Instructions for the task: Your copy must start with the line containing "The width and" and end with the last line of the entries, matching them exactly and leaving out every picture.

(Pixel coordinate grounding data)
»»
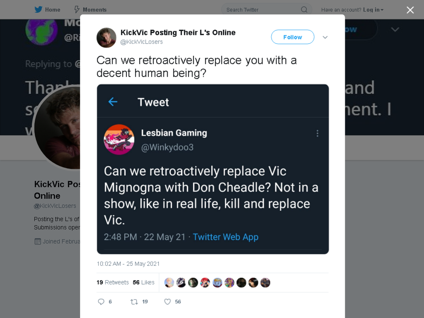The height and width of the screenshot is (318, 424).
Task: Close the tweet overlay with X
Action: (410, 10)
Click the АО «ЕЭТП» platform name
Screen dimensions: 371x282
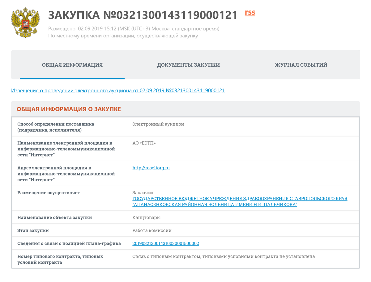(x=144, y=143)
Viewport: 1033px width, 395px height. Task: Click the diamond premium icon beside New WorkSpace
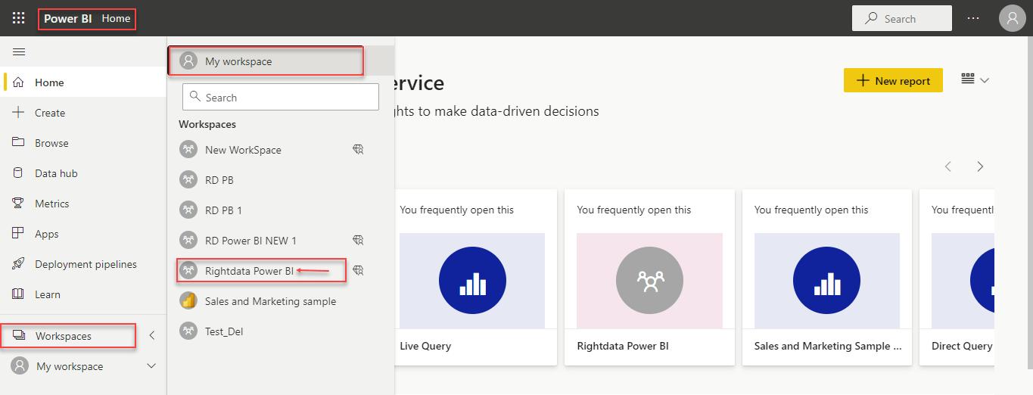(x=359, y=150)
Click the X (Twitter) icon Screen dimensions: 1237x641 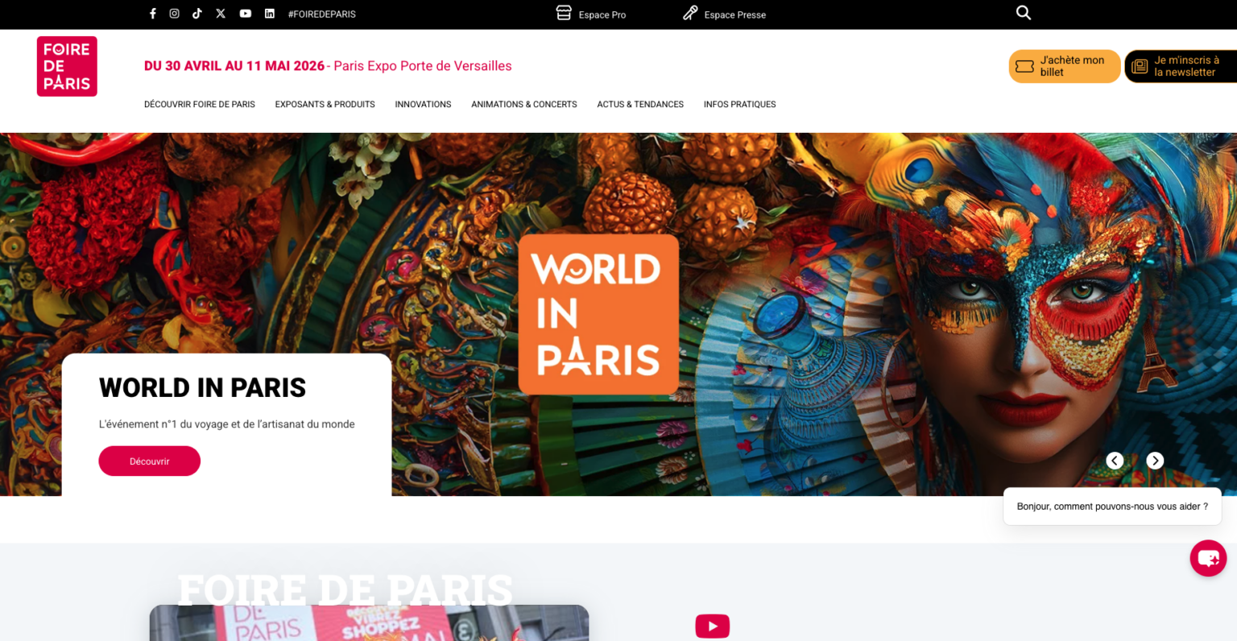point(221,14)
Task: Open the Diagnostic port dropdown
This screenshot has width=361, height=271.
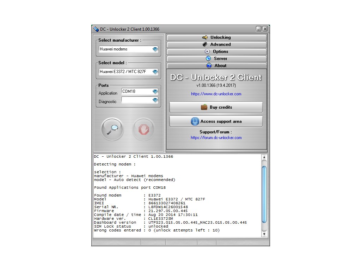Action: pyautogui.click(x=155, y=100)
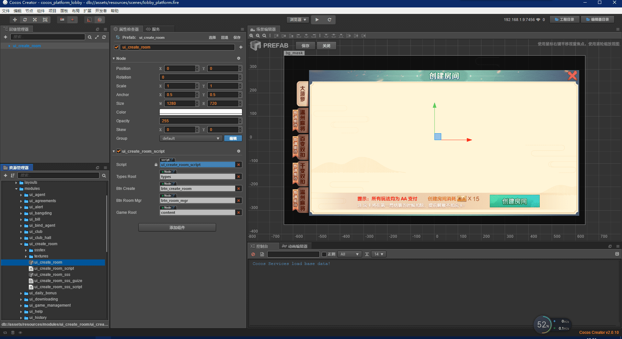Switch to the 动画编辑器 tab

[x=295, y=246]
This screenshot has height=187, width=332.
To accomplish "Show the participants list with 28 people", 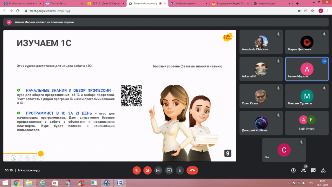I will (303, 170).
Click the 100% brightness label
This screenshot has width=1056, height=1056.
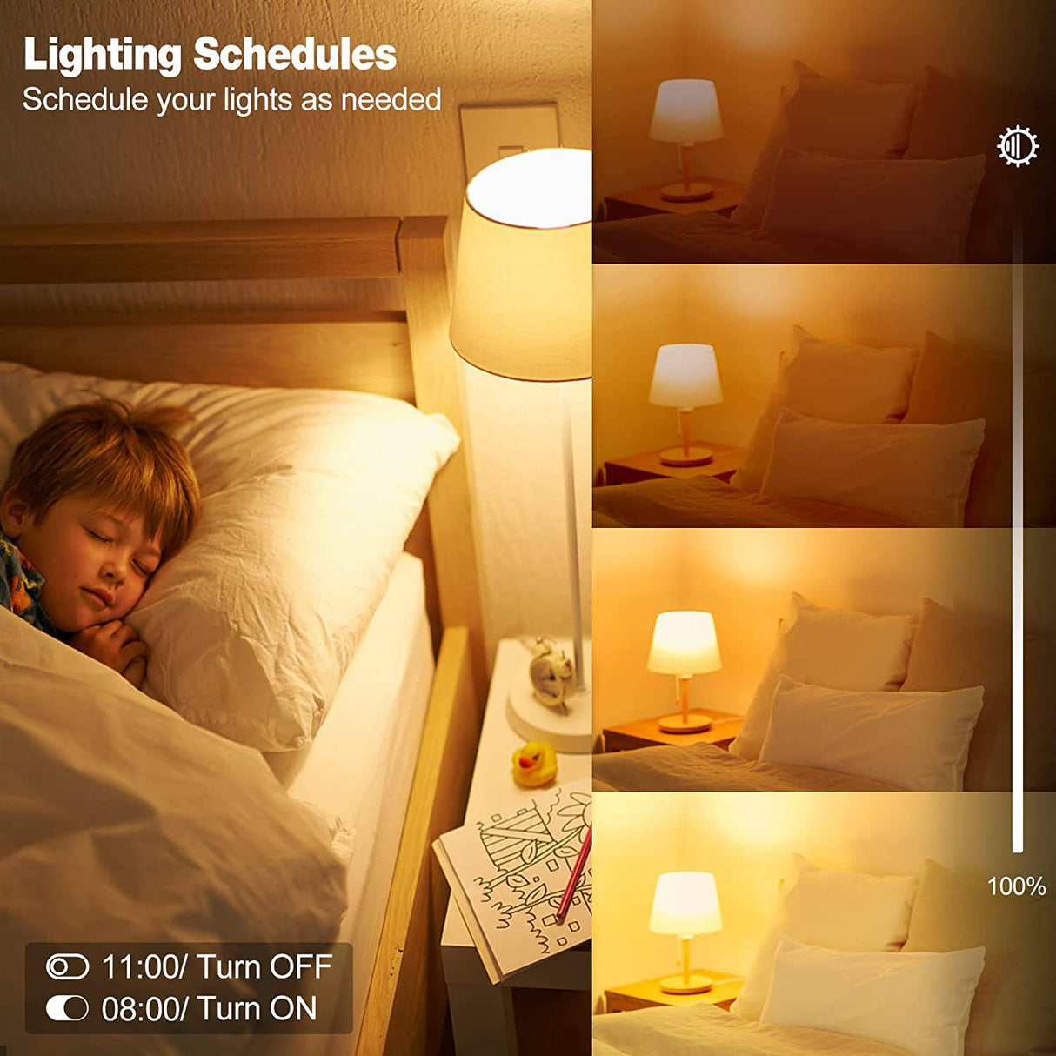point(1016,886)
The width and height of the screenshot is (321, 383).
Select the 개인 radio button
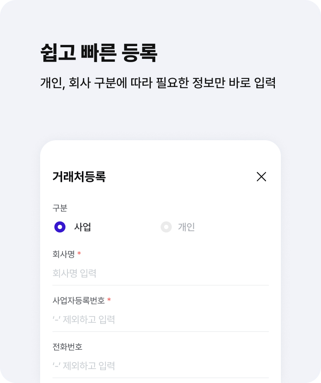166,227
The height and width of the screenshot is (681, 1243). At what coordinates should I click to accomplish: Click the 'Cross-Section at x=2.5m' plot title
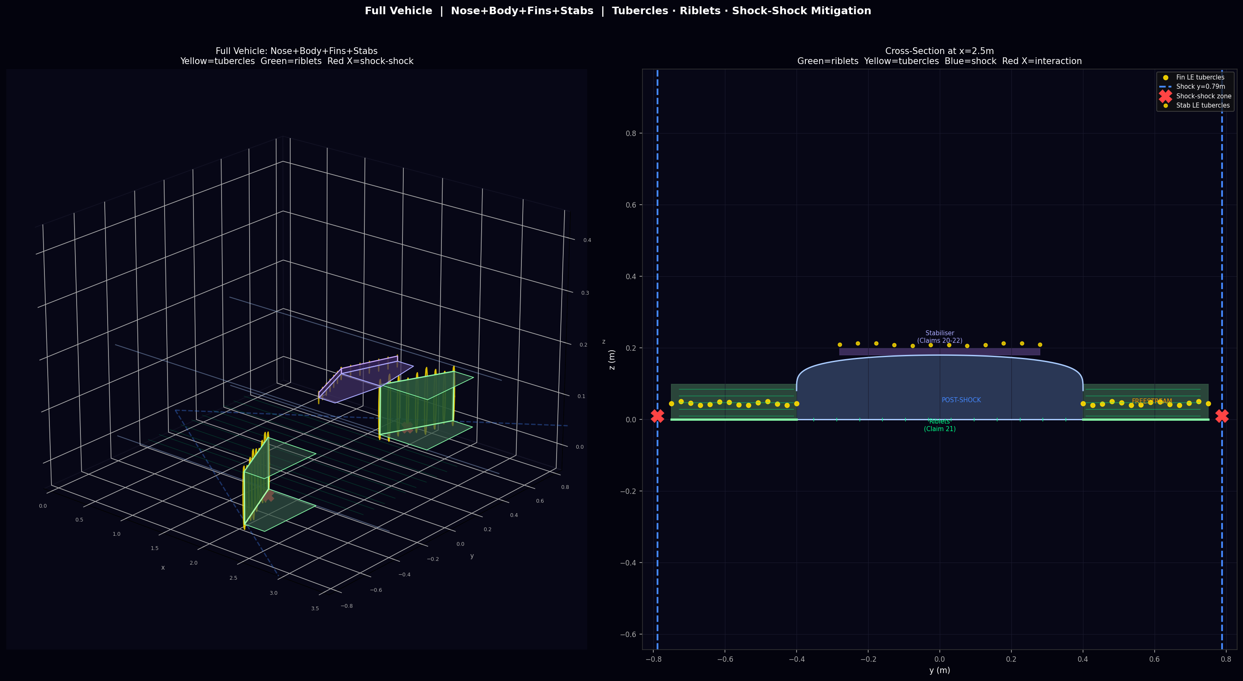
««
Exercise solution:
The width and height of the screenshot is (321, 383).
Select the 개인 radio button
166,227
The height and width of the screenshot is (681, 1243). At what coordinates should I click to accomplish: Click the 'Cross-Section at x=2.5m' plot title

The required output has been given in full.